# 3 gallon semi-planted tank. Lots of brown algae. How do I control it?



## Miss Vicky (Jul 6, 2012)

I have a 3 gallon Marineland Eclipse with some silk plants, two aponogenten (not sure of actual specific species) and a third, unidentified plant. Oh and a small clump of java moss. It's currently home to two amano shrimp. The tank has been running for many months now and I just can't get a handle on the nasty looking brown algae that keeps growing. I do a 20% weekly PWC and attack it with a toothbrush (and the shrimp eat a lot of it, too), but it's still everywhere. 

Water parameters: 
Nitrate 0 ppm
Nitrite 0 ppm
Ammonia 0 ppm
ph 7.8 (I know it's high, but I don't know how to fix it, since my tapwater has high ph)

The tank came with an LED light (I think) and a biowheel filter. 

Any suggestions?

Here's the tank:


----------



## foster (Sep 2, 2012)

The brown( Algae) you are encountering is probably Diatoms, or more correctly the shells of diatoms. It is caused by Silicate in the water you use. One way to stop it is with RO/DI water. However that will need to be remineralized. Another option is Otto cats. They will eat the diatoms. I think your tank might be a little small for them. Although they stay relatively small they do best in groups. And once the diatoms are cleaned up the ottos would need supplimentary feeding.


----------



## navigator black (Jan 3, 2012)

You aren't going to be able to do much in a tank that size - I think manual removal is in your future....
I have a lot of trouble with it in my hardwater tanks, and while I've learned to live with it, I have also learned to hate it.


----------



## markao (Aug 21, 2012)

How about a snail.Look and see which one may be best for you.Or add shrimp.I know you said Amano Shrimp.You could add more or add other they are compatible.Cherry Shrimps would be a good choice.

Here is a chart to show you with shrimps get along with each other.

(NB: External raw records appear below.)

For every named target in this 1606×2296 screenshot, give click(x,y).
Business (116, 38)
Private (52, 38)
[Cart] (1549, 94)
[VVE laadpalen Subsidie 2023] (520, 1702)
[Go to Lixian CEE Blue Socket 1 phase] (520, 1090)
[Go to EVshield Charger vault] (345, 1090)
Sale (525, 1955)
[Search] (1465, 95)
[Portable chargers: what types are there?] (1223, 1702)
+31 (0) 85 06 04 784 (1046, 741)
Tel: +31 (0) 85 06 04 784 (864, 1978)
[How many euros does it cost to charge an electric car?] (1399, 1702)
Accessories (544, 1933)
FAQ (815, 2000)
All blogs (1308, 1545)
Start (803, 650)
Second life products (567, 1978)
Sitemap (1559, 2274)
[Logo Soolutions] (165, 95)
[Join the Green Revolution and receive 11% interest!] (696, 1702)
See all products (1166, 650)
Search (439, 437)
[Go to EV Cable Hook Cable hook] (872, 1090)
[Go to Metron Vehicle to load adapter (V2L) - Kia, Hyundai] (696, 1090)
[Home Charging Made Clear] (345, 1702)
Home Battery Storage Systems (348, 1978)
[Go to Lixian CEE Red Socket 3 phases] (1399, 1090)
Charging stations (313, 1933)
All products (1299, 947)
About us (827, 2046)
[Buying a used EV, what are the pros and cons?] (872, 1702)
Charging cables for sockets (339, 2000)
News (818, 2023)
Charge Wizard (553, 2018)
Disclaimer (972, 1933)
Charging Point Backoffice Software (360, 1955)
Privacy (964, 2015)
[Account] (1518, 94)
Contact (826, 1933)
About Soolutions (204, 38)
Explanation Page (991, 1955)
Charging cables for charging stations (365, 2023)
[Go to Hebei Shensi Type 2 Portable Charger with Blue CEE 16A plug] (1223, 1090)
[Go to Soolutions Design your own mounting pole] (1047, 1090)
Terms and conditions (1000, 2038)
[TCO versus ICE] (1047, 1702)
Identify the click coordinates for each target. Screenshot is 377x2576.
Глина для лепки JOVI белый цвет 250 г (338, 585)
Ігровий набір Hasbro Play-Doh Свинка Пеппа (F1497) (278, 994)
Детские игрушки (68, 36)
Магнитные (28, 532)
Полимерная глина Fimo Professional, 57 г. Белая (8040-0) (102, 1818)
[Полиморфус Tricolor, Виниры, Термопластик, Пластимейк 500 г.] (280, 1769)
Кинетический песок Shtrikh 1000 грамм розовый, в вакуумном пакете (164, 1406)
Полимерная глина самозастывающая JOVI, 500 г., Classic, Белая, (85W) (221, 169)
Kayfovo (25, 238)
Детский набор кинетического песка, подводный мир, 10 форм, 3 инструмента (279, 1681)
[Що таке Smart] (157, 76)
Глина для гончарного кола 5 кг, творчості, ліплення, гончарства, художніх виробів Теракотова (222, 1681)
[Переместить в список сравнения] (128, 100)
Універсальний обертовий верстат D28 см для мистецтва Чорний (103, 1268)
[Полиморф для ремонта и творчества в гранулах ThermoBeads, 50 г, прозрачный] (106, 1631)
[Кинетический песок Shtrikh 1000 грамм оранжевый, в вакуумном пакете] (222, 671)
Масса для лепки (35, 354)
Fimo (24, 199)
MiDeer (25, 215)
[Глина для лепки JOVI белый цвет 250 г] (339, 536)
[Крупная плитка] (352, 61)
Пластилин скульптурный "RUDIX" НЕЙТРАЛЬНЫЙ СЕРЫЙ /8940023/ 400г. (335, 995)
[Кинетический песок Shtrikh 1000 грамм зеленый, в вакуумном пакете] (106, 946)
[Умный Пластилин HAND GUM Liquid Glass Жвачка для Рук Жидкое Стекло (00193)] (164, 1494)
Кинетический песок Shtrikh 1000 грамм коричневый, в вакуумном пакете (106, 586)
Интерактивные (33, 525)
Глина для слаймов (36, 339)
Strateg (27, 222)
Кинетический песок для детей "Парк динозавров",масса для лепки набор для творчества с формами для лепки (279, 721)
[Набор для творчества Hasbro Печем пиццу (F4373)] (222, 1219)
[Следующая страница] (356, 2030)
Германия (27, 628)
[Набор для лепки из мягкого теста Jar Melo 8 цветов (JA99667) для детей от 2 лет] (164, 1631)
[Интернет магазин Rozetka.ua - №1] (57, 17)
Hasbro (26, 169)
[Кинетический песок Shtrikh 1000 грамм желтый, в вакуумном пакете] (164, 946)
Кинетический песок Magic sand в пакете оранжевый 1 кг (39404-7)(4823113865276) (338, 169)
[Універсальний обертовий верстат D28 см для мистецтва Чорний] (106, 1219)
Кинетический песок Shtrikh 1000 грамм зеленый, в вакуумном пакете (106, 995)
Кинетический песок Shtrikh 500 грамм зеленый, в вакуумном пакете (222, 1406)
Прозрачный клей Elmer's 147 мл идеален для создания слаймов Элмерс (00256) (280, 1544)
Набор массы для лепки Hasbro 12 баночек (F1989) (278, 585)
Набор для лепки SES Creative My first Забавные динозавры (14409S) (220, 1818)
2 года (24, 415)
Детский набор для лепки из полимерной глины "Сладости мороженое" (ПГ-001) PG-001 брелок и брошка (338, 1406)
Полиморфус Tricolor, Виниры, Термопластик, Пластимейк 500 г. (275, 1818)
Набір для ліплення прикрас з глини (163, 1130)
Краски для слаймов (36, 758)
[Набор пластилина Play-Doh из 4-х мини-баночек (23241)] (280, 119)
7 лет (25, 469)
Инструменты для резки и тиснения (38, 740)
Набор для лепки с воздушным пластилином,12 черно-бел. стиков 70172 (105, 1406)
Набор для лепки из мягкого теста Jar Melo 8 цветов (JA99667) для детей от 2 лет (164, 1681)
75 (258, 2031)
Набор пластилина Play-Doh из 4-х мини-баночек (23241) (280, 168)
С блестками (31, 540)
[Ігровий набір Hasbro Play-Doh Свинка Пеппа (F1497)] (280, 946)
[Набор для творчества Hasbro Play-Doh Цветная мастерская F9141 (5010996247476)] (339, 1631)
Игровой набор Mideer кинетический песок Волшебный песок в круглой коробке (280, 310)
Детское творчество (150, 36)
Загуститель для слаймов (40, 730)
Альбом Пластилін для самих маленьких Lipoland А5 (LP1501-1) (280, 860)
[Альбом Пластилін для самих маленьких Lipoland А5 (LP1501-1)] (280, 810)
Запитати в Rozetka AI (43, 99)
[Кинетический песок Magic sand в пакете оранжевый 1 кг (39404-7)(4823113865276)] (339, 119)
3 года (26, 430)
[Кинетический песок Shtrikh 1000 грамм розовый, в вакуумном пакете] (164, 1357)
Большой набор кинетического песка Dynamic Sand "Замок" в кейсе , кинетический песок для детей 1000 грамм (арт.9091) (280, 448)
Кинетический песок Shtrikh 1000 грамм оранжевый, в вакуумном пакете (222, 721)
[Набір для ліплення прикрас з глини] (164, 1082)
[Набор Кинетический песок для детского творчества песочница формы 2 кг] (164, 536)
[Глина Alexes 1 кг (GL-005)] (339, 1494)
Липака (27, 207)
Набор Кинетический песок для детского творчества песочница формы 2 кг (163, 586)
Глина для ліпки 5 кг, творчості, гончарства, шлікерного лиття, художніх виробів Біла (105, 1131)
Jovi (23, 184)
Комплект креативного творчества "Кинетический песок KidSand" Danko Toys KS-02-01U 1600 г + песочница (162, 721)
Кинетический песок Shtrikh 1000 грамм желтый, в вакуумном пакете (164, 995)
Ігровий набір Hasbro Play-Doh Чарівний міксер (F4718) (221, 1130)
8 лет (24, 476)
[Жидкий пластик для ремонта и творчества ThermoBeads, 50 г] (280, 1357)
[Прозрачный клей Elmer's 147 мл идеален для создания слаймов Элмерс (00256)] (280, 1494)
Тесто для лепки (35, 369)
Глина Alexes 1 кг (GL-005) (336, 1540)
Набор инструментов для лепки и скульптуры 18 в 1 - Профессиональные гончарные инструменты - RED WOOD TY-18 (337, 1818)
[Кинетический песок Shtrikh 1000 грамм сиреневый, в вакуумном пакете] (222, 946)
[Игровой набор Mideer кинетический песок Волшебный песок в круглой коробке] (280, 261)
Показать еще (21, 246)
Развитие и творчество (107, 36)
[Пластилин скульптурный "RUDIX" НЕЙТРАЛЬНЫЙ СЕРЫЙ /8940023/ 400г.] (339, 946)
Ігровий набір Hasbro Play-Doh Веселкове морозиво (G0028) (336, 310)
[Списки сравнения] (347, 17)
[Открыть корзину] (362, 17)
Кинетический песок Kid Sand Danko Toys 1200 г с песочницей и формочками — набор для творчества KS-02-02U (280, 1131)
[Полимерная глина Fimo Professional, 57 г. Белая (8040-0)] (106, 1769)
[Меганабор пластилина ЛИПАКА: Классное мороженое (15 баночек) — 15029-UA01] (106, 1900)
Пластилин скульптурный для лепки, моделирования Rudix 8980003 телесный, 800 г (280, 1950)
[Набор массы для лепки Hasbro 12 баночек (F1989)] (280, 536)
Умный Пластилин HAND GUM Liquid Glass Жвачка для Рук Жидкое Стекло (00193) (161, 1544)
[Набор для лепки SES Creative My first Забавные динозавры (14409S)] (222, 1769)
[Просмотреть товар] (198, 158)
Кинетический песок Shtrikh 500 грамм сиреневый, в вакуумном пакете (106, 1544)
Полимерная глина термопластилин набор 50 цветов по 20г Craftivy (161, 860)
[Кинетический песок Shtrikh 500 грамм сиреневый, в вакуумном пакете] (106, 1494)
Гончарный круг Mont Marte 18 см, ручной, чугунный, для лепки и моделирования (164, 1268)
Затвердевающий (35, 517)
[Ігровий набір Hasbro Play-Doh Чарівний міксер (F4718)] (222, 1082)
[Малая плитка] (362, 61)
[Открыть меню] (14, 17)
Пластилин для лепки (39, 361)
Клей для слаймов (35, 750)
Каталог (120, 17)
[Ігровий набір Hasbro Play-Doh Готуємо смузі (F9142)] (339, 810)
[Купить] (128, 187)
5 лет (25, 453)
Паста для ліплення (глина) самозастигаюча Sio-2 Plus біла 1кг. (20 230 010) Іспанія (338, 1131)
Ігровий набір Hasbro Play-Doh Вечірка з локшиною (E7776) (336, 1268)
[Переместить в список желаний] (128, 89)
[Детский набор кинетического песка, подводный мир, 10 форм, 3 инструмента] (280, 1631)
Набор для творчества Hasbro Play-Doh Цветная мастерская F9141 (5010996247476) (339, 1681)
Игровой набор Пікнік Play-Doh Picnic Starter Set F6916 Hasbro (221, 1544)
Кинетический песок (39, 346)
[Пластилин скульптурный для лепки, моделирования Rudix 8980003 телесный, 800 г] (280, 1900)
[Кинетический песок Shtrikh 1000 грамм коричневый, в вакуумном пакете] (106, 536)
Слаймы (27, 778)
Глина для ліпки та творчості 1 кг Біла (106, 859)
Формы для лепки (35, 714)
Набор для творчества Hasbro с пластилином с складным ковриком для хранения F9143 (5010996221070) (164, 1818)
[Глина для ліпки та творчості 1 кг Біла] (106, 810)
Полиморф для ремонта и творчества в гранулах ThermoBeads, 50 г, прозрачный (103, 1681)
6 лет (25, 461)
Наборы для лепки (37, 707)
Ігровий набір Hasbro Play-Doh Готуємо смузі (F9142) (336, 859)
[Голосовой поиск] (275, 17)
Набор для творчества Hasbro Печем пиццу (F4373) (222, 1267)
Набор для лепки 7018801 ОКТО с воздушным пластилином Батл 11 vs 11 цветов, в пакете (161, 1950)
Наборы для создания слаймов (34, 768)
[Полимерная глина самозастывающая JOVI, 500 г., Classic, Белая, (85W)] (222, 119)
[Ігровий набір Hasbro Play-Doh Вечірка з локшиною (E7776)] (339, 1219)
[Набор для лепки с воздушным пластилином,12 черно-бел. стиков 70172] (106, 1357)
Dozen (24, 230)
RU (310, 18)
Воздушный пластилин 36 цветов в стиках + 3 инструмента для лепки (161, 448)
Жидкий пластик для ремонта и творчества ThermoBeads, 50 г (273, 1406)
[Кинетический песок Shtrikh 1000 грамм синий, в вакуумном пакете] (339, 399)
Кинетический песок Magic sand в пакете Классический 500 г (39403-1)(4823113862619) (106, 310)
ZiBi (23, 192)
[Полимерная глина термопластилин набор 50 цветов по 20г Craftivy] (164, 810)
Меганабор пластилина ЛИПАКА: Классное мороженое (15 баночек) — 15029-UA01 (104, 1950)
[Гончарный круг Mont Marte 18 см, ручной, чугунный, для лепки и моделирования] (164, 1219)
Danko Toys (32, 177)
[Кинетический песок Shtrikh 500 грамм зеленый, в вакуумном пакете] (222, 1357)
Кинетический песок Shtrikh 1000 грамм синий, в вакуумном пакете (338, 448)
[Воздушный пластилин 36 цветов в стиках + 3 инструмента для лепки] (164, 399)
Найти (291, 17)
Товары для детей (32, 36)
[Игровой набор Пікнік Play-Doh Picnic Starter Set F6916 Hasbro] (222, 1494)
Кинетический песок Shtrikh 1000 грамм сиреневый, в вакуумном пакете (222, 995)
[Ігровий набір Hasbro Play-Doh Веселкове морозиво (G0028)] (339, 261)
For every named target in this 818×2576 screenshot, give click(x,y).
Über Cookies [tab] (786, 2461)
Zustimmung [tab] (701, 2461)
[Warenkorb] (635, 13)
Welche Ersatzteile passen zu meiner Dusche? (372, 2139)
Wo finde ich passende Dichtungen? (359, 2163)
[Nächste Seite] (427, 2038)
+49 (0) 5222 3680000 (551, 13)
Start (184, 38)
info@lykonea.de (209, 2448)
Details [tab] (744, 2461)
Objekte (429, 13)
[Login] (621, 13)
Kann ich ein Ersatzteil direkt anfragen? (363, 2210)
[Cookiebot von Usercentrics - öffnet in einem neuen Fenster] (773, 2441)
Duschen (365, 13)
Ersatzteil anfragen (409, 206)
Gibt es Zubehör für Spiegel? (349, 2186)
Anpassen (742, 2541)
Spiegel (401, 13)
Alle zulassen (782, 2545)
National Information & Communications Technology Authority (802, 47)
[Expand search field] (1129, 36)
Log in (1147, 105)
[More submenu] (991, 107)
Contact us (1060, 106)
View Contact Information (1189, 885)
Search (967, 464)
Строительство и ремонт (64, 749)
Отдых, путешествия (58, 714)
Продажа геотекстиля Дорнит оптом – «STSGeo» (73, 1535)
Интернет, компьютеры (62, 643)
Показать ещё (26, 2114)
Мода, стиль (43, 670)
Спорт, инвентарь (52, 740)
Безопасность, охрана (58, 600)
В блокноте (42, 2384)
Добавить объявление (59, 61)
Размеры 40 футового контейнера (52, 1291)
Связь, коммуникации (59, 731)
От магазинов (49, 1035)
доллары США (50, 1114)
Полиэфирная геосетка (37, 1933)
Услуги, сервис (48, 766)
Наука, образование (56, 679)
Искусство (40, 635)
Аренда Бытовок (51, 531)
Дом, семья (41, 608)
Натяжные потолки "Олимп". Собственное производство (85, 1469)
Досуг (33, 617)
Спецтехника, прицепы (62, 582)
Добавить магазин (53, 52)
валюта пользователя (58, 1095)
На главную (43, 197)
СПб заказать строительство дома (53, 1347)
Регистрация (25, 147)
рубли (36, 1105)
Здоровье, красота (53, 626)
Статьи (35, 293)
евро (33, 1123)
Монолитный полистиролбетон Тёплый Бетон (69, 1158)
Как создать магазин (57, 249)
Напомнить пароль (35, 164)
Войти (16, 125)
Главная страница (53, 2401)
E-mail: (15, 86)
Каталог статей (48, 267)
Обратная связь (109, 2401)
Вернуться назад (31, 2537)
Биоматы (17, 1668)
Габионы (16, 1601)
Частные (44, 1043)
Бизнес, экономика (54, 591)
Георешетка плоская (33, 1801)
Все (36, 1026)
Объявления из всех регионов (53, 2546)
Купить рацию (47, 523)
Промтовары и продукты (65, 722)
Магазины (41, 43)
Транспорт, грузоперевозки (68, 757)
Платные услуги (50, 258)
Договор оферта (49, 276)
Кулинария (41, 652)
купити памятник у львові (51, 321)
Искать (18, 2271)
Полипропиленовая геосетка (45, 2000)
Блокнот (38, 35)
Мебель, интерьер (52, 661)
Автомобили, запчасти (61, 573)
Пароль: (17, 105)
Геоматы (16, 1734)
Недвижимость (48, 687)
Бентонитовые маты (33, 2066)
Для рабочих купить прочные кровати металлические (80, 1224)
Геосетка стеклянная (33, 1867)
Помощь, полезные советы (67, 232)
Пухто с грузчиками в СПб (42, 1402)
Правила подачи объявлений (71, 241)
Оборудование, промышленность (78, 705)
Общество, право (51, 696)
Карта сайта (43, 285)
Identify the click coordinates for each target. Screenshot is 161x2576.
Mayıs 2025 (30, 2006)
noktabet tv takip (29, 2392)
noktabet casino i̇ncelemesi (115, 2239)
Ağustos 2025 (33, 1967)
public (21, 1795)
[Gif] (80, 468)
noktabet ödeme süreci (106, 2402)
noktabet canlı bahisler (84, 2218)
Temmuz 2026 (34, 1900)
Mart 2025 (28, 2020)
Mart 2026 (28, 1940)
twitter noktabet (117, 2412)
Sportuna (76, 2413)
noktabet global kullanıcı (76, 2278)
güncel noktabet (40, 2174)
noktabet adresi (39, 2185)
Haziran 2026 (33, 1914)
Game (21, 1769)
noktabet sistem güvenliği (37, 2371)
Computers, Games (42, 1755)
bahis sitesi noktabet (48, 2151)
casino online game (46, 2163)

Dwarf Shrimp Compatibility Chart


----------



## Miss Vicky (Jul 6, 2012)

markao said:


> How about a snail.Look and see which one may be best for you.Or add shrimp.I know you said Amano Shrimp.You could add more or add other they are compatible.Cherry Shrimps would be a good choice.
> 
> Here is a chart to show you with shrimps get along with each other.
> 
> Dwarf Shrimp Compatibility Chart


Any thoughts on how many shrimp such a small tank can support?


----------



## SueD (Aug 4, 2012)

I have a horned nerite snail in a 2.5 gallon cherry shrimp tank and it has done a great job. I did add this, however, before I had any real issues with algae.


----------



## graybot (Apr 24, 2011)

If the tank is planted and filtered there's not much of a limit when it comes to dwarf shrimp. The bio load is so insignificant that as long as they can physically fit in the space, you should be ok!


----------



## markao (Aug 21, 2012)

Miss Vicky said:


> Any thoughts on how many shrimp such a small tank can support?


My 6 gal can hold over 30 cherry shrimps.I would start with around 10-15 if you go with Cherry Shrimp since they breed like rabbits.Any other I would go with the same number.

:fish-in-bowl:


----------



## Miss Vicky (Jul 6, 2012)

markao said:


> My 6 gal can hold over 30 cherry shrimps.I would start with around 10-15 if you go with Cherry Shrimp since they breed like rabbits.Any other I would go with the same number.
> 
> :fish-in-bowl:



Okay. Well I just ordered some Red Rili Shrimp. I ordered 6, but the seller says they're sending 7. I guess if they start overbreeding I can relocate some to my ten gallon neon tetra tank.


----------



## SilentPlanet (Jul 18, 2012)

Okay here's the solution... stick a red-tailed cat in there and maybe a pleco or something too. Then go buy a house-sized fish tank for them and put a beta in that one.


----------



## Miss Vicky (Jul 6, 2012)

^Yeah, thanks for the suggestion but I think I'm gonna stick with shrimp and then maybe add a snail or two if I'm still having problems.


----------



## Miss Vicky (Jul 6, 2012)

So I got my Rilis today. I knew I was getting juveniles but my goodness they are tiny. So now I have a question about cleaning/PWCs. 

With so many shrimp now (9 total - 2 amano and 7 Red Rili and even more to come once the Rilis mature and begin to breed), how do I go about cleaning the tank without sucking up/otherwise hurting the little shrimp? Up until this point it's been easy to gravel vac because I could spot and avoid my amanos, but these little Rilis (and their future offspring)? Do I just start using a cup to scoop out water for the pwc and a turkey baster to get up old food, debris, etc?


----------